The police are yet to arrest the kingpin of the gang, Shaila alias Vijay. Investigators said Shaila's gang was behind similar burglaries at houses in Kannur, Kozhikode, Uduppi in Karnataka and Vasai, near Thane, in Maharasthra in 2009.

The police said one Govinda Bhai Pimply originally headed the Asok Nagar gang, which profited chiefly from illicit distillation and burglary. Govinda was shot dead by the police in 2005 after he was named an accused in a rape-and-murder case, committed during a burglary in Mulki, near Mangalore, in Dakshina Kannada district of Karnataka.

The gangsters altered their method of operation after his death and refrained from harming their victims, fearing severe police retribution.

The city police got the first clue of the identity of the culprits from a soiled jewellery purchase receipt they found in the car which the burglars had stolen from Thiruvananthapuram and abandoned in Kochi.

A jewellery shop here had issued the receipt a day before the burglary. The police got the images of two of the suspects from the shop's security camera recording. (They later identified them from Maharashtra police records.)

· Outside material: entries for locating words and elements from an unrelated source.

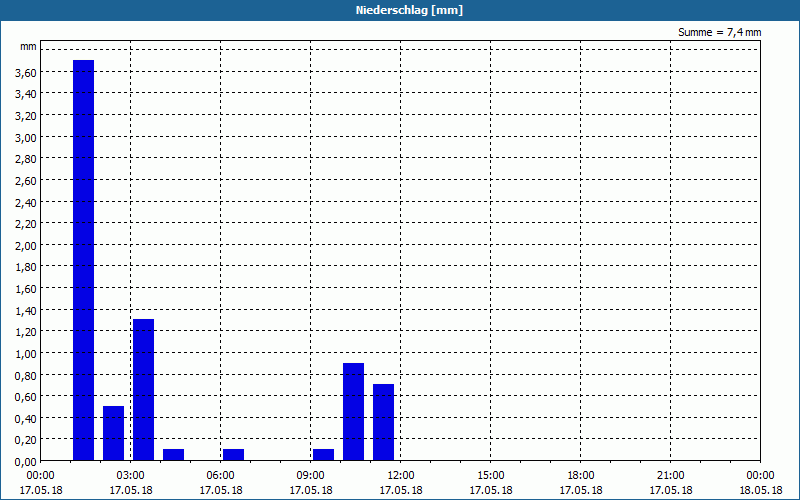Click the 0,90 mm bar after 10:00
Image resolution: width=800 pixels, height=500 pixels.
tap(354, 412)
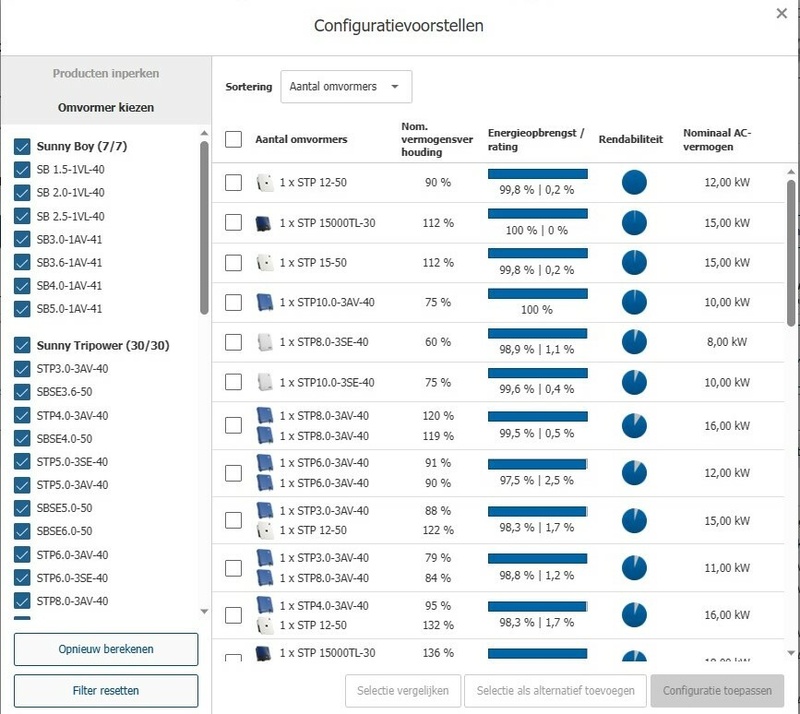Viewport: 800px width, 714px height.
Task: Click the STP 15-50 inverter icon
Action: (x=265, y=263)
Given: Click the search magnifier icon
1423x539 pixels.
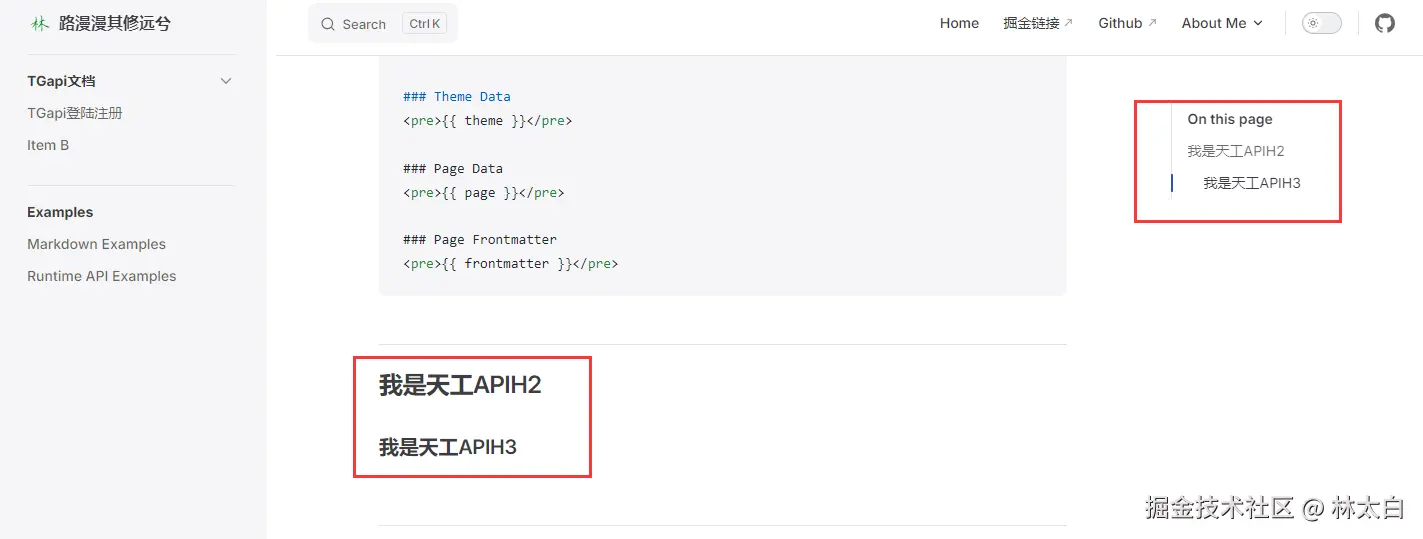Looking at the screenshot, I should coord(328,24).
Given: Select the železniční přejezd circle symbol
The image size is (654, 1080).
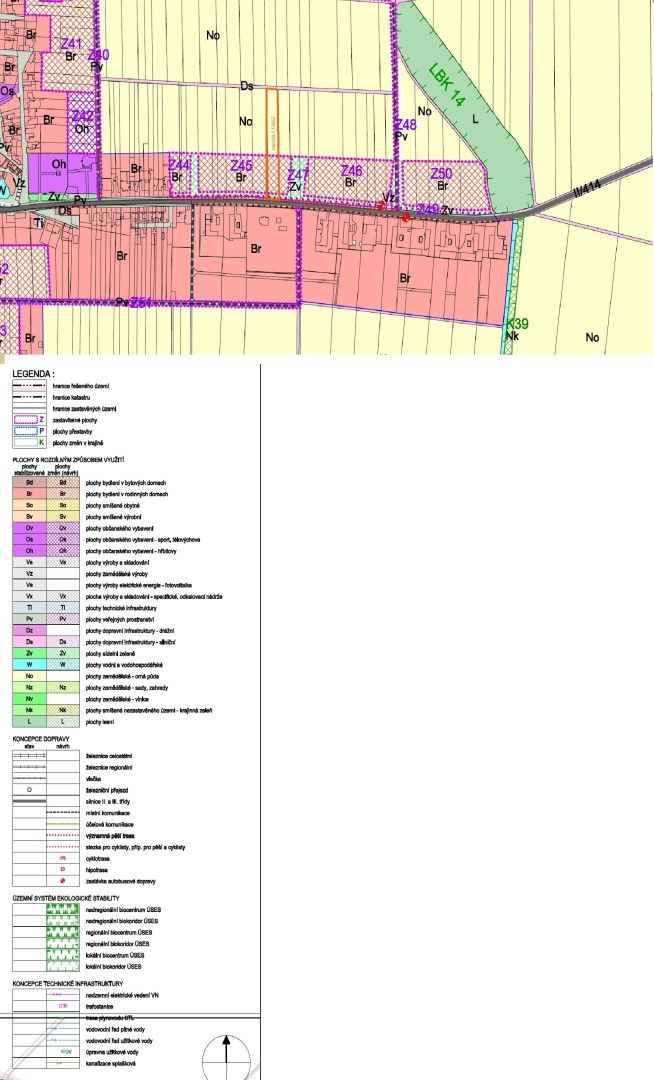Looking at the screenshot, I should (30, 789).
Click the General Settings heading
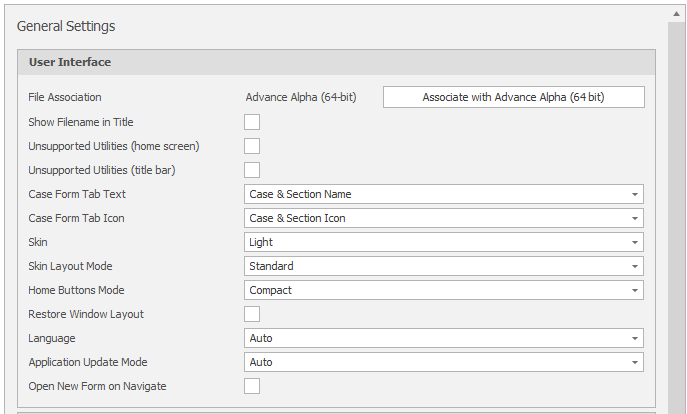687x414 pixels. (x=66, y=26)
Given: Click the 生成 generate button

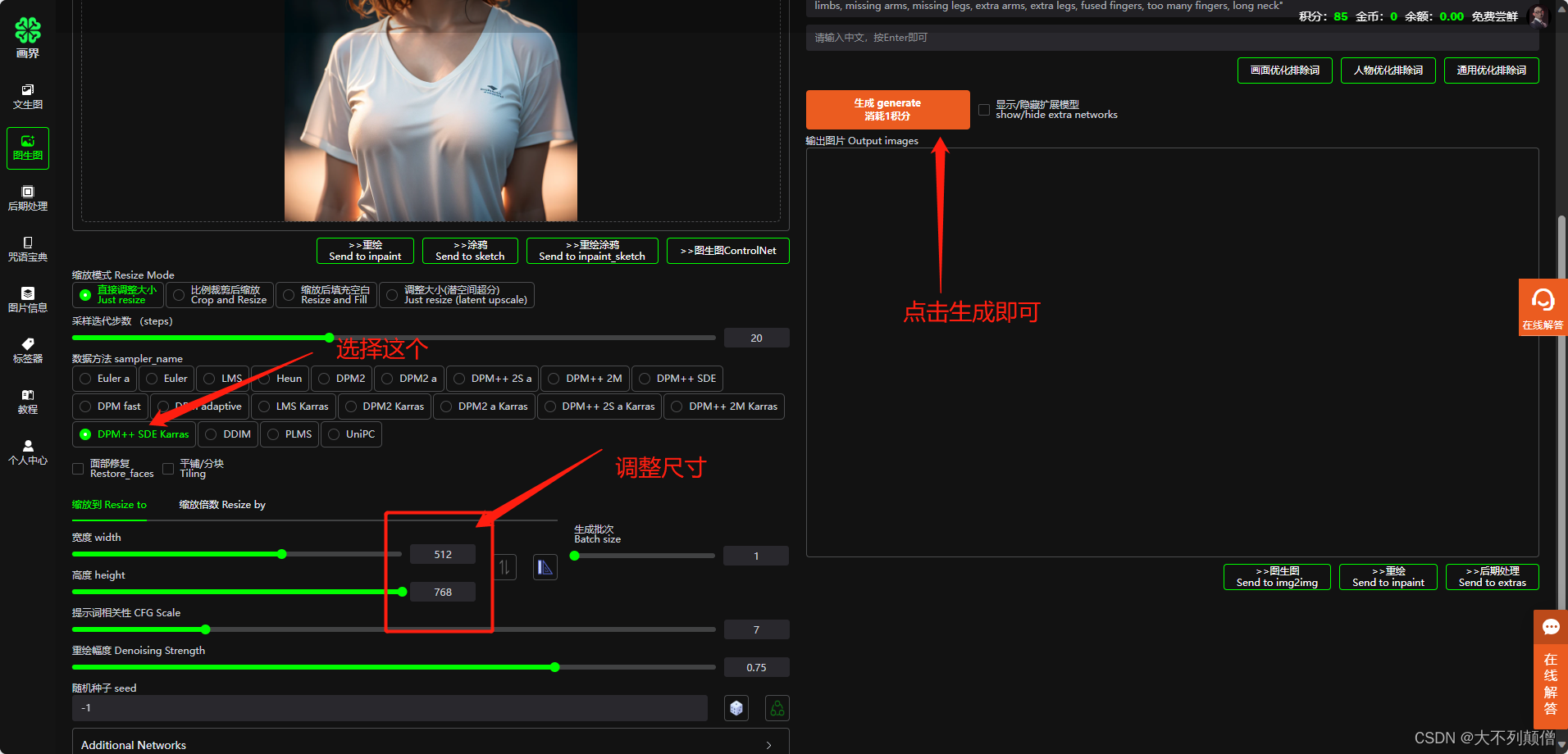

The shop was conducting a raffle for its customers at the time and one of the suspects registered his name for the draw, giving the shop an address in Maharashtra.

Subsequently, the Chennai police found a plastic cover in the car the culprits had stolen from the house they burgled at Perungalathoor. The cover carried the motif of a garment shop they had visited in Kochi before travelling to Chennai. City Police Commissioner M.R. Ajith Kumar is supervising the case.